Write every entry out again with no changes, and leave the images behind.

== Segment start ==

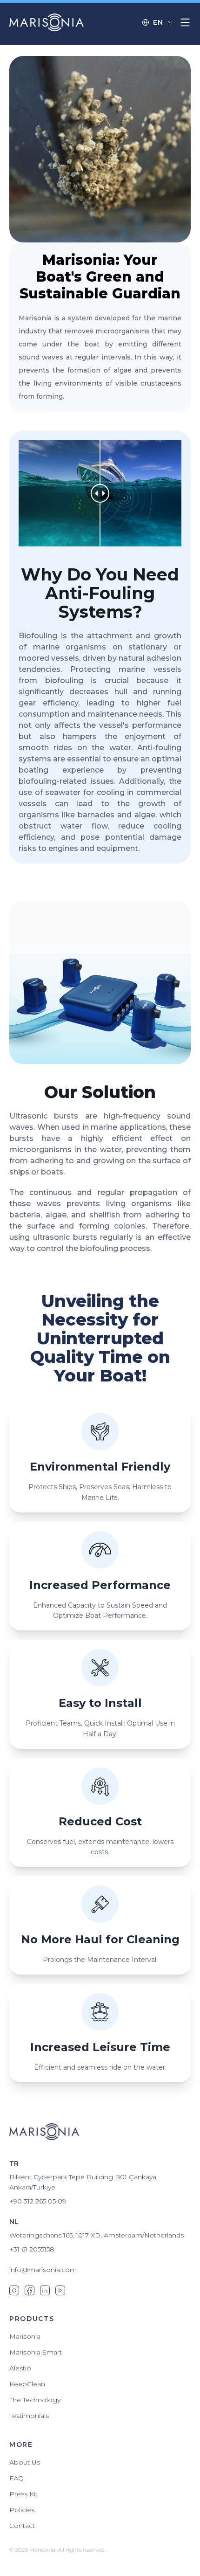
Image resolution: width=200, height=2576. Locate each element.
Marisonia (24, 2336)
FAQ (16, 2478)
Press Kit (23, 2494)
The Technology (34, 2400)
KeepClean (27, 2384)
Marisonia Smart (35, 2352)
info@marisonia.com (43, 2269)
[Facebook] (29, 2290)
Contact (22, 2525)
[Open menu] (185, 22)
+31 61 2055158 (31, 2249)
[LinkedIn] (45, 2290)
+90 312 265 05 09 (37, 2201)
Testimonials (29, 2415)
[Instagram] (14, 2290)
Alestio (20, 2368)
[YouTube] (60, 2290)
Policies (21, 2510)
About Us (24, 2462)
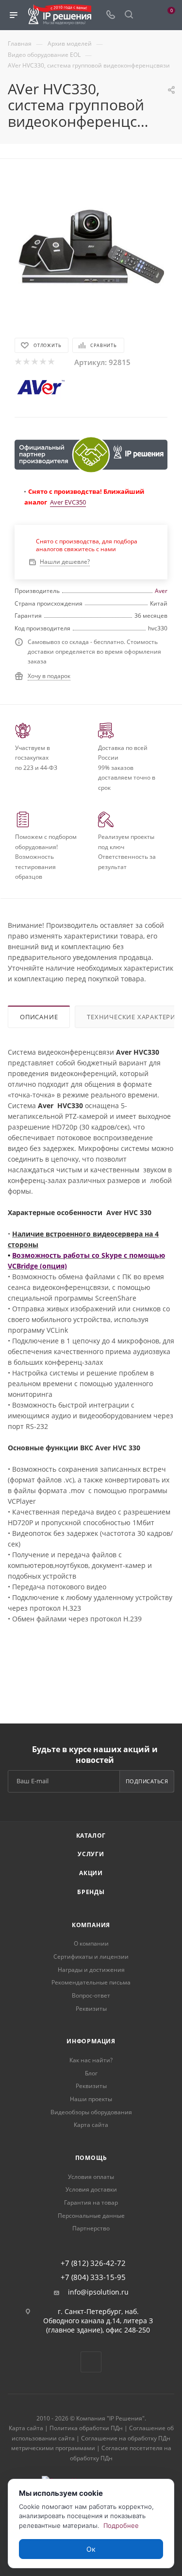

== Segment end ==

● **EXERCISE SOLUTION**
Image resolution: width=200, height=2576. Locate each element.
Marisonia (24, 2336)
FAQ (16, 2478)
Press Kit (23, 2494)
The Technology (34, 2400)
KeepClean (27, 2384)
Marisonia Smart (35, 2352)
info@marisonia.com (43, 2269)
[Facebook] (29, 2290)
Contact (22, 2525)
[Open menu] (185, 22)
+31 61 2055158 (31, 2249)
[LinkedIn] (45, 2290)
+90 312 265 05 09 (37, 2201)
Testimonials (29, 2415)
[Instagram] (14, 2290)
Alestio (20, 2368)
[YouTube] (60, 2290)
Policies (21, 2510)
About Us (24, 2462)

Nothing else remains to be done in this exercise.